▸ Text block
* Begin *

## TTNN

### Introduction
You don’t need to be proficient in C++ or think about circular buffers to program Tenstorrent devices, just like you don’t need to know CUDA to use PyTorch, or C to use numpy!

Meet ttnn - a library for tensor manipulation.

### Source

Like the rest of the Tenstorrent stack, it is open source!

You can find the code [here](https://github.com/tenstorrent/tt-metal/tree/main/ttnn)

### Docs
You can also find more documentation and API reference [here](https://docs.tenstorrent.com/tt-metal/latest/ttnn/index.html)

## Usage

TTNN's internals are implemented in C++, but the main way to interact with it is from Python

The library is already installed in your environments!

In [None]:
import ttnn

Start by opening the Tenstorrent device you will be using

In [None]:
device = ttnn.open_device(device_id=0)

### Tensor creation and movement

You can create a tensor on host

In [None]:
host_tensor =ttnn.full([10,15], 1.0)
host_tensor

then move it to device

In [None]:
device_tensor = ttnn.to_device(host_tensor, device)
device_tensor

or directly create the tensor on device

In [None]:
device_tensor_2 = ttnn.rand([10,15], device=device)
device_tensor_2

You can also create a ttnn tensor from a torch tensor!

In [None]:
import torch


In [None]:
torch_tensor = torch.rand([10,15])

In [None]:
host_ttnn_from_torch = ttnn.from_torch(torch_tensor)
host_ttnn_from_torch

In [None]:
device_ttnn_from_torch = ttnn.from_torch(torch_tensor, device=device, layout=ttnn.TILE_LAYOUT)

* End *

▸ Tasks to complete
a. Copy the TTNN walkthrough above word for word, from "then move it" up to and including "a torch tensor!".
b. Pick up the TTNN walkthrough above right after its last line and keep writing it.

▸ Record excerpts
* Begin *

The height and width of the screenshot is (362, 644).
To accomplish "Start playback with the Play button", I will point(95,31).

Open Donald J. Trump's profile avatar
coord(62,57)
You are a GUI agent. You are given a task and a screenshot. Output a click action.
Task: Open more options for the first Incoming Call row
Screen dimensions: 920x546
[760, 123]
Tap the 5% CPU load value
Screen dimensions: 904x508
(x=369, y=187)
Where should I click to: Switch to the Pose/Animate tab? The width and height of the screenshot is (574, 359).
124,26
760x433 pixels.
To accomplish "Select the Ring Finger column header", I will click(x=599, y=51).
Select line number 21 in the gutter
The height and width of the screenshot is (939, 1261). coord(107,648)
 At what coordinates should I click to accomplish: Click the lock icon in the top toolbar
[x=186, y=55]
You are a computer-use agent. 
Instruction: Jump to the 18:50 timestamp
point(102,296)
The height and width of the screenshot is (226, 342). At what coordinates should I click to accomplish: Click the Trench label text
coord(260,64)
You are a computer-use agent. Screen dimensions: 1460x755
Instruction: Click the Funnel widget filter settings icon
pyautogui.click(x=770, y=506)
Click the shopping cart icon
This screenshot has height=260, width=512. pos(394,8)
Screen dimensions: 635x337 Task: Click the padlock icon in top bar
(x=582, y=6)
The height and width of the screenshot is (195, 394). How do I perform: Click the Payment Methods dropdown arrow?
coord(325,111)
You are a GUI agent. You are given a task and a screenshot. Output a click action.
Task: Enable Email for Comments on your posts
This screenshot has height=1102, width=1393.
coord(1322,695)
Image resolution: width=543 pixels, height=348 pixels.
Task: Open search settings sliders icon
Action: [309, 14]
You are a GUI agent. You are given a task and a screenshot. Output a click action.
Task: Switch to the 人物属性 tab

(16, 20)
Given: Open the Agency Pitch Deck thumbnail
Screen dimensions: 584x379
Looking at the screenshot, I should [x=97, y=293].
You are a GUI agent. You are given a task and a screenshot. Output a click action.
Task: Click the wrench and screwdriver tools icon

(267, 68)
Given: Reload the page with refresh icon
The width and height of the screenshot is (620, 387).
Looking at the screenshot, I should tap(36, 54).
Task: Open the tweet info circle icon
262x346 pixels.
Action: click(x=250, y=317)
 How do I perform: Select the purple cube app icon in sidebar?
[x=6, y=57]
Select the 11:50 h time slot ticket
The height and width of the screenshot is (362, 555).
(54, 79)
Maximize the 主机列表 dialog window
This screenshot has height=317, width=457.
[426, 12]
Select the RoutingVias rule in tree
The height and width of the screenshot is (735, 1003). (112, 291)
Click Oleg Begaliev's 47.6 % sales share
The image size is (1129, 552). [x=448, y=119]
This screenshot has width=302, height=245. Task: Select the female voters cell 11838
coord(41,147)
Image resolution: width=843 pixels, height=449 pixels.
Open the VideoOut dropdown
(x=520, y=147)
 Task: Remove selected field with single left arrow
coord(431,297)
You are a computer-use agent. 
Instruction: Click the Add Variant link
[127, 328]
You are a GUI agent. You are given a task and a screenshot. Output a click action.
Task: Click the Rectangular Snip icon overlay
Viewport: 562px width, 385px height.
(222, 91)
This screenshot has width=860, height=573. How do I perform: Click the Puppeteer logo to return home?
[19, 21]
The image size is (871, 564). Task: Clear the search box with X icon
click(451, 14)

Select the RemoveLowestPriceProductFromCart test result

* End *

▸ Written responses
a.
then move it to device

In [None]:
device_tensor = ttnn.to_device(host_tensor, device)
device_tensor

or directly create the tensor on device

In [None]:
device_tensor_2 = ttnn.rand([10,15], device=device)
device_tensor_2

You can also create a ttnn tensor from a torch tensor!

b.
device_ttnn_from_torch

Sending tensors back is also just as easy

In [None]:
device_tensor = ttnn.rand([10,15], device=device)

In [None]:
host_tensor = ttnn.from_device(device_tensor)
host_tensor

And moving tensors back to torch

In [None]:
torch_tensor = ttnn.to_torch(device_tensor)
torch_tensor

### Tensor layout

As you may remember from earlier sections, Tenstorrent devices operate efficiently on tiled data.

Many operations require the inputs to be tilized, not row-major. 

You can change the layout, or choose it when creating or moving the tensor.

The tensor gets padded to fill the tiles, but this is transparent to the user.

Tensors are usually created in row-major layout

In [None]:
print(ttnn.full([3,4], 1.0).layout)
print(ttnn.full([3,4], 1.0, device=device).layout)

except in some cases

In [None]:
ttnn.rand([10,15], device=device).layout

and maintain their layout when moved to device

In [None]:
host_tensor = ttnn.full([3,4], 1.0)
print(host_tensor.layout)
device_tensor = ttnn.to_device(host_tensor, device)
print(device_tensor.layout)

unless explicitly converted

In [None]:
device_tensor = ttnn.to_layout(device_tensor, ttnn.TILE_LAYOUT)
print(device_tensor.layout)

Torch tensors are row-major, but you can tilize during the conversion

In [None]:
torch_tensor = torch.rand([10,15])
print(ttnn.from_torch(torch_tensor).layout)
print(ttnn.from_torch(torch_tensor, device=device).layout)
print(ttnn.from_torch(torch_tensor, device=device, layout=ttnn.TILE_LAYOUT).layout)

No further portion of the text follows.